-- EXTRACTED RECORDS follows --

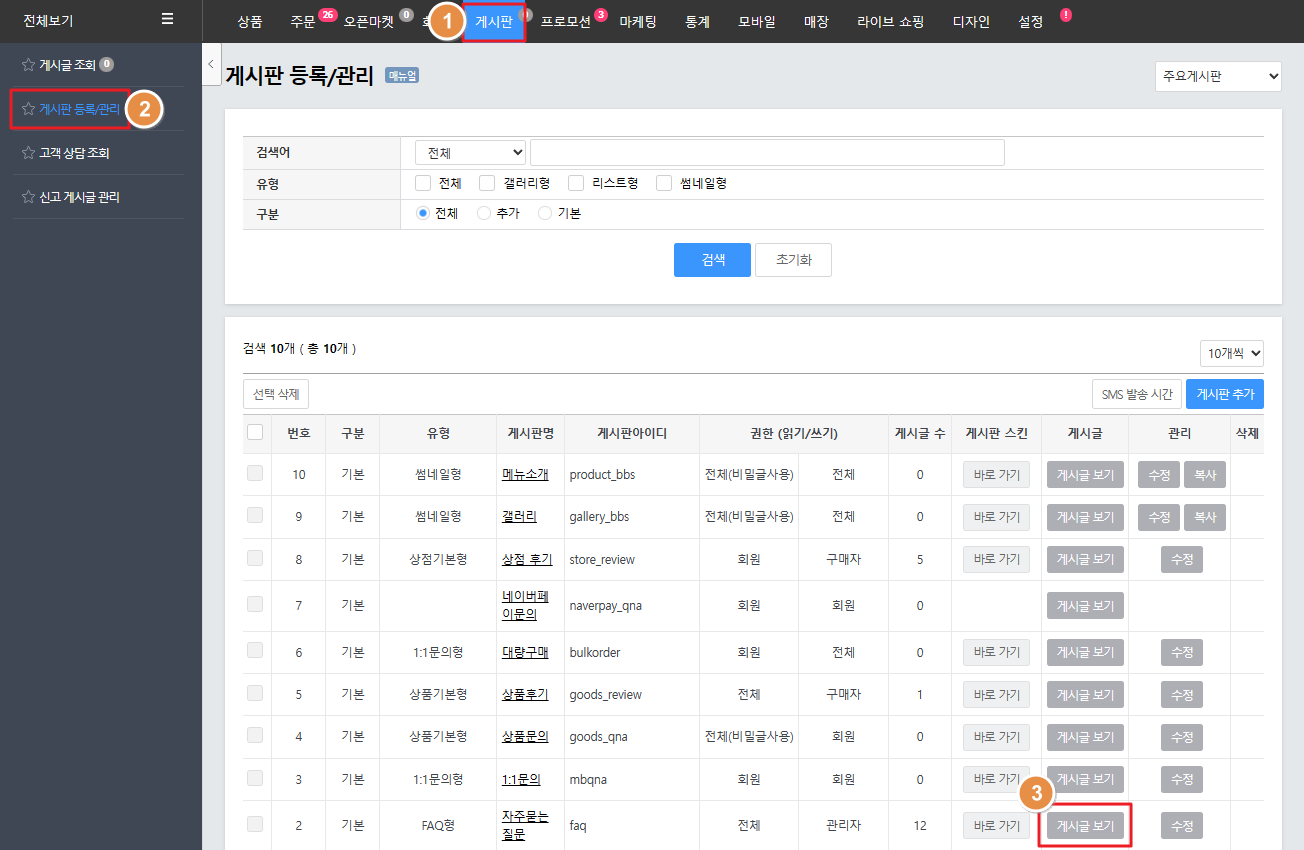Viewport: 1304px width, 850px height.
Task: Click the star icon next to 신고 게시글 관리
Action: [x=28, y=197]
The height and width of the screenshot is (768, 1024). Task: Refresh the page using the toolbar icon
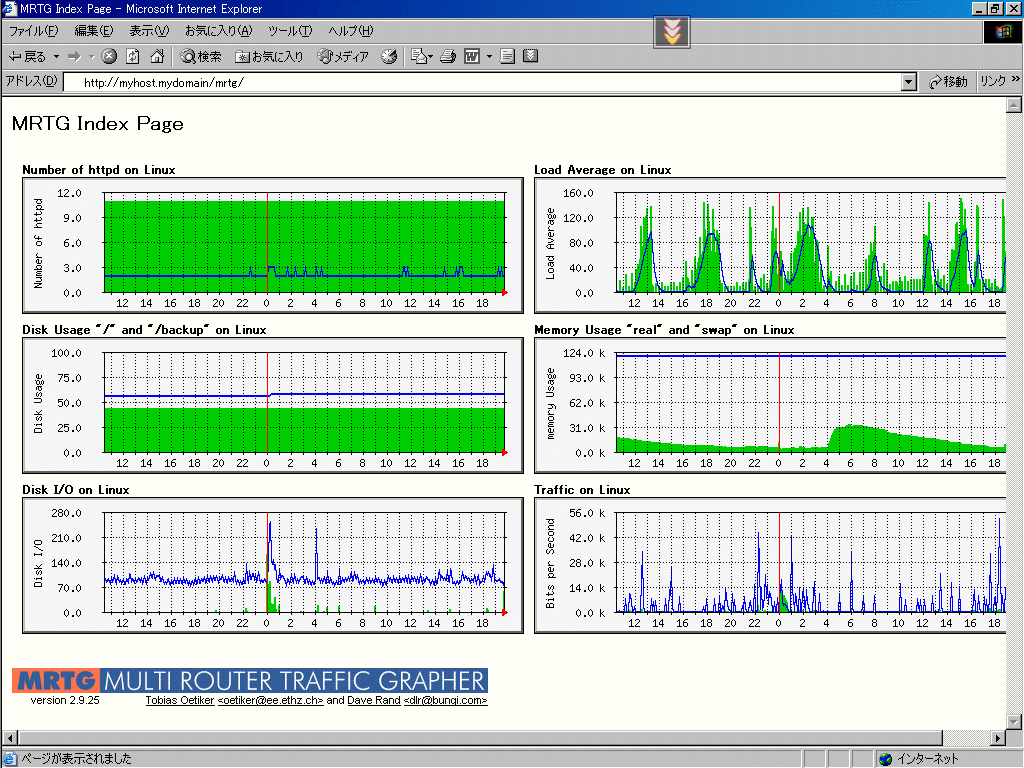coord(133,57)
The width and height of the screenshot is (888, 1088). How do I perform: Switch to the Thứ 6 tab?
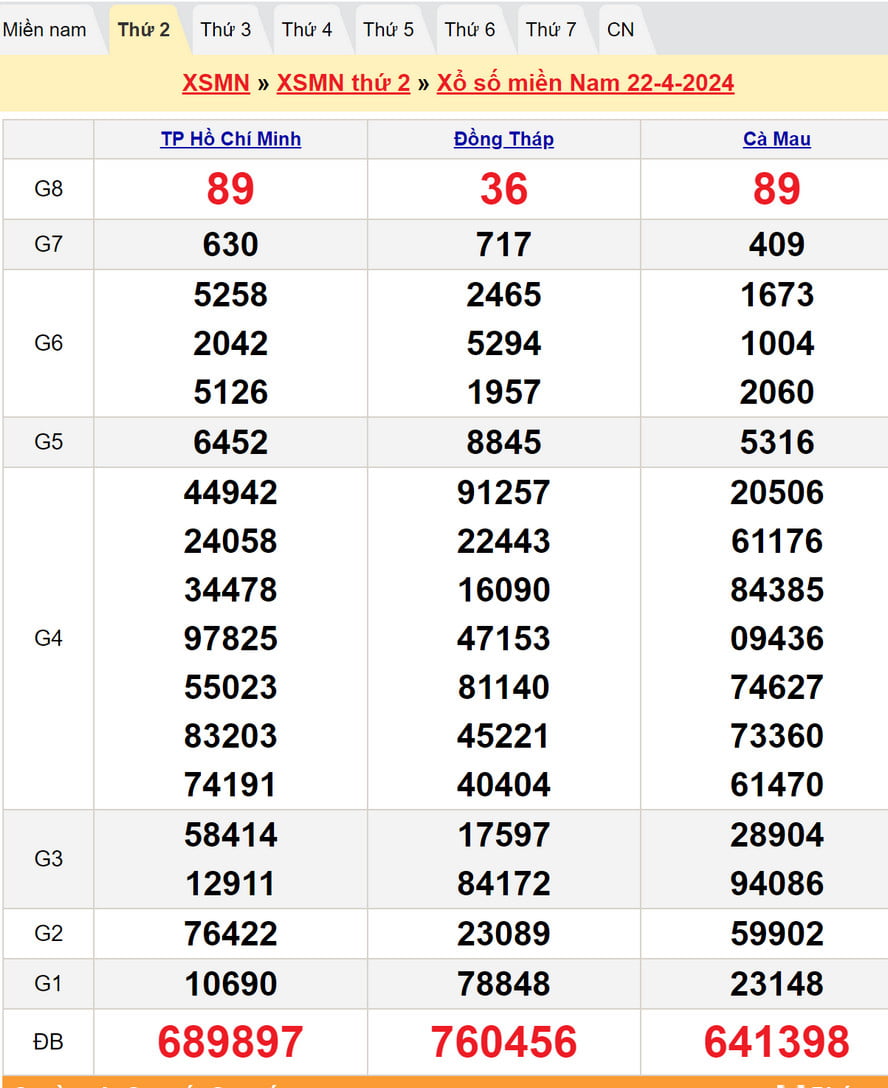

-- EXTRACTED RECORDS concluded --

◆ TASK OBJECTIVE
Give again the lines from the line that contains "The height and" through the last line of the material above, exactly and with both ends included. Omit the pictures.

◆ RESULT OF THE EXERCISE
The height and width of the screenshot is (768, 1024). Task: Refresh the page using the toolbar icon
coord(133,57)
The width and height of the screenshot is (888, 1088). How do I perform: Switch to the Thứ 6 tab?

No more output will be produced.